Sie war erst 18, als sie 1926 ihren unehelichen Sohn Lasse in einem Kopenhagener Krankenhaus zur Welt brachte. Erst mit 70 Jahren sprach Astrid Lindgren mit ihrer Biografin Margareta Strömstedt über dieses für sie so wichtige Ereignis in der Öffentlichkeit. 2018 hat Pernille Fischer Christensen diesen biografischen Ausschnitt verfilmt. In der Hauptrolle spielt eine starke Alba August.
Im Film begegnet man einer jugendlichen, aufmüpfigen sowie selbstbestimmten und nach Gleichberechtigung strebenden Astrid, immer wieder im Konflikt mit ihrer bäuerlichen Umwelt, der harten landwirtschaftlichen Arbeit, der religiösen Moral und kleinstädtischen Normen. Die Eltern agieren ambivalent, mal unterstützend, mal restriktiv. Jedenfalls aber kann Astrid ihr früh virulentes literarisches Talent als Volontärin der „Vimerby Tedning“ unter Beweis stellen.
Als sie von ihrem noch verheirateten und 30 Jahre älteren Chef Reinhold Blomberg schwanger wird, holt sie der Konservatismus der Zeit ein. Unehelichkeit ist Makel. Geschlechtsverkehr mit Minderjährigen gilt als „Hurerei“ und ist strafbar. Die ungeplante Schwangerschaft läßt Lindgren fluchtartig nach Stockholm aufbrechen. Die Schwangerschaft muss geheim gehalten werden, der dörflichen Öffentlichkeit gegenüber aber auch vor den Scheidungsrichtern.
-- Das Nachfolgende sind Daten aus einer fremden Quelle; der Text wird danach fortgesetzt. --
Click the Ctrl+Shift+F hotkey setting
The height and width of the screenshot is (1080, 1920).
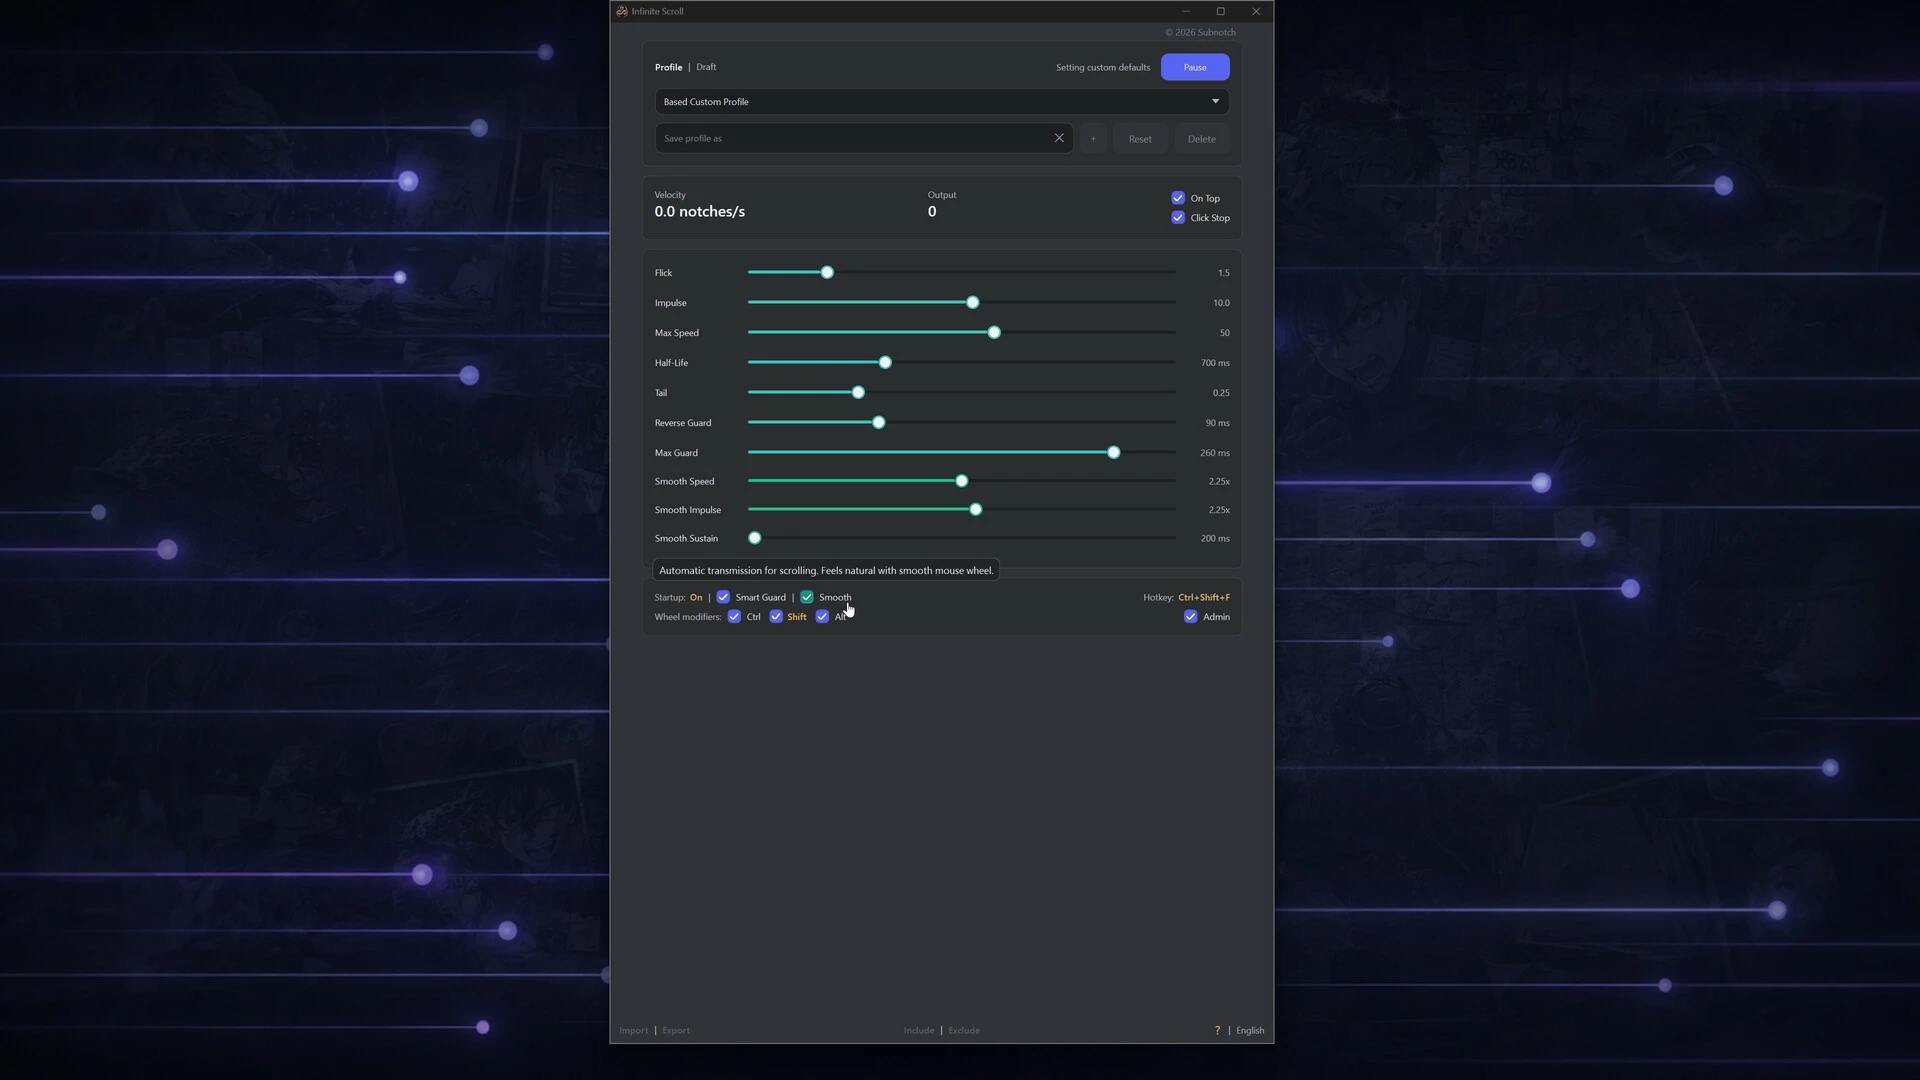[x=1204, y=597]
Kopenhagen ist der einzige Ort in ganz Nordeuropa, an dem ledige Mütter anonym entbinden konnten. Und so fährt auch Lindgren dorthin, um ihren Sohn Lasse zur Welt zu bringen. Mittellos und zunächst von der Familie unter Druck gesetzt, muss sie Lasse bei einer dänischen Familie zur Pflege lassen. Auf die behütete Kindheit folgen schwierige Jahre. Um selbständig zu werden, macht sie in Stockholm eine Sekretärinnenausbildung und wohnt mit einer Freundin in einem möblierten Zimmer. Die Mittel sind begrenzt, der Wunsch, Lasse bei sich zu haben, muss immer wieder verschoben werden.
Finanzielle Entlastung bringt erst ihre Anstellung beim Königlichen Automobilclub, wo sie auch ihren späteren Ehemann Sture Lindgren kennenlernt und es ihr in einem Kraftakt gelingt, Lasse nach Stockholm zu holen. Ein Fakt, der in der damaligen Zeit nur einer Minderheit der Mütter gelang.
Die gesellschaftliche und rechtliche Ächtung der ledigen Mütter wird am Beispiel des biografischen Ausschnitts aus dem Leben der Astrid Lindgren deutlich, aber auch der Mut der nach Emanzipation und Selbständigkeit strebenden jungen Frauen der 1920er Jahre. Filmerisch angedeutet werden der Beitrag, der den Zeitschriften und Modemagazine bei der Verbreitung eines sich wandelnden Frauenbildes zukam, aber auch die neuen – wenn auch zunächst kargen – Formen materieller Unabhängigkeit, die die modernen städtischen Dienstleistungsberufe der Stenotypistinnen und Sekretärinnen den ledigen jungen Frauen eröffneten. So gelingt es dem Film, nicht nur ein Lebens- sondern auch ein Zeitbild zu entwerfen.